This quote comes off in a very positive light, and is something that I believe a lot of people even to this day try to live by, yet it feels weakened by Thoreau’s decisions moving forward with his writing. Just four paragraphs later after setting up this sort of hope for a very beautiful way of treating life, he speaks out against news and the post office in general! Paragraph 19 seems to come from an entirely different viewpoint, which does not show this same appreciation, and that is very interesting to me! Does the negativity that most journalism carries actively contrast strongly enough with his positive views that it threatens their validity?
The Village (1 comment)
“It is true, I might have resisted forcibly with more or less effect, might have run ‘amok’ against society; but I preferred that society should run ‘amok’ against me, it being the desperate party”
How is society a “desperate party”? In the last few sections, Thoreau uses the word “desperate” to describe the reckless nature of some men and their society. “Desperate” is rather vague, but some synonyms I find especially applicable to Thoreau’s meaning of the word are “hasty”, “rash”, “desirous”, and “demoralized.” Thoreau’s fellow man seemed to lack the deliberation with which he led his life; instead, their lives are governed by rash decisions based on wayward desires, grounded in no certain morality. The list of synonyms marches on to include “lawless”, “violent”, and “resigned.” Thoreau knew the weight of the word he was using, and that weight has only increased over the years. With concern, Thoreau indicates how society seems ever more resigned to desperation rather than deliberation.
In the quote above, Thoreau re-iterates his civil disobedience. Rather than ‘running amok’ against society by evading the law, he calmly accepts his charge and does time in jail. He allows society, that desperate party, to run amok against him. I take this to mean he threw himself with some faith into that jail cell, figuring all the while that ‘society’ would do its utmost to keep him there. It seems he accepted this as a possibility, but kept faith that his fate would never be decided by desperate men and their “dirty institutions.” He was right, but the same cannot be said for many people in America today. Unfortunately, a country led by desperate men sows desperation among its citizens. “Dirty institutions” regularly decide the fate of our country, and by extension, the fate of our people, disparaging some and wildly benefitting others. How much longer can we trust society to “run amok” against us, fairly? How long before our best option may be to run amok against society ourselves?

▶ [Data block]:

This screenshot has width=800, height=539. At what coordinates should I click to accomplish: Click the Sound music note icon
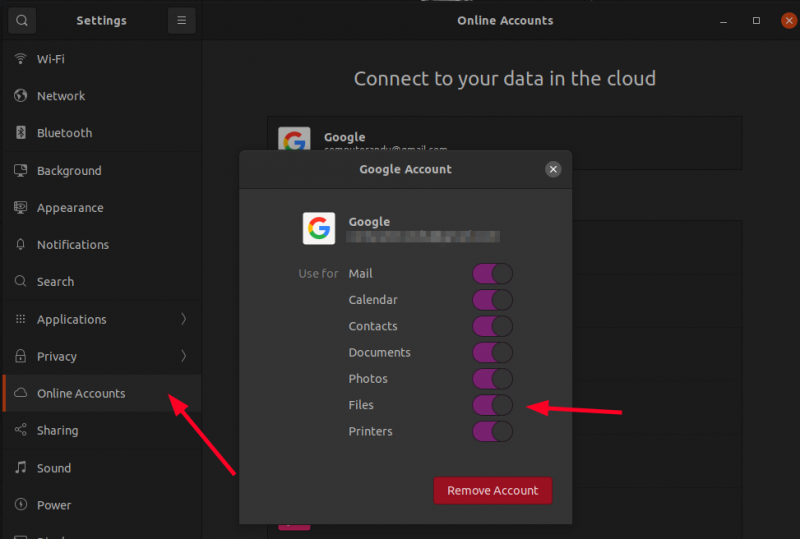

▶ [Your assignment]: Reproduce the passage of the Thoreau commentary starting with "This quote comes" and going on through "Village (1 comment)".

▶ [Written solution]:
This quote comes off in a very positive light, and is something that I believe a lot of people even to this day try to live by, yet it feels weakened by Thoreau’s decisions moving forward with his writing. Just four paragraphs later after setting up this sort of hope for a very beautiful way of treating life, he speaks out against news and the post office in general! Paragraph 19 seems to come from an entirely different viewpoint, which does not show this same appreciation, and that is very interesting to me! Does the negativity that most journalism carries actively contrast strongly enough with his positive views that it threatens their validity?
The Village (1 comment)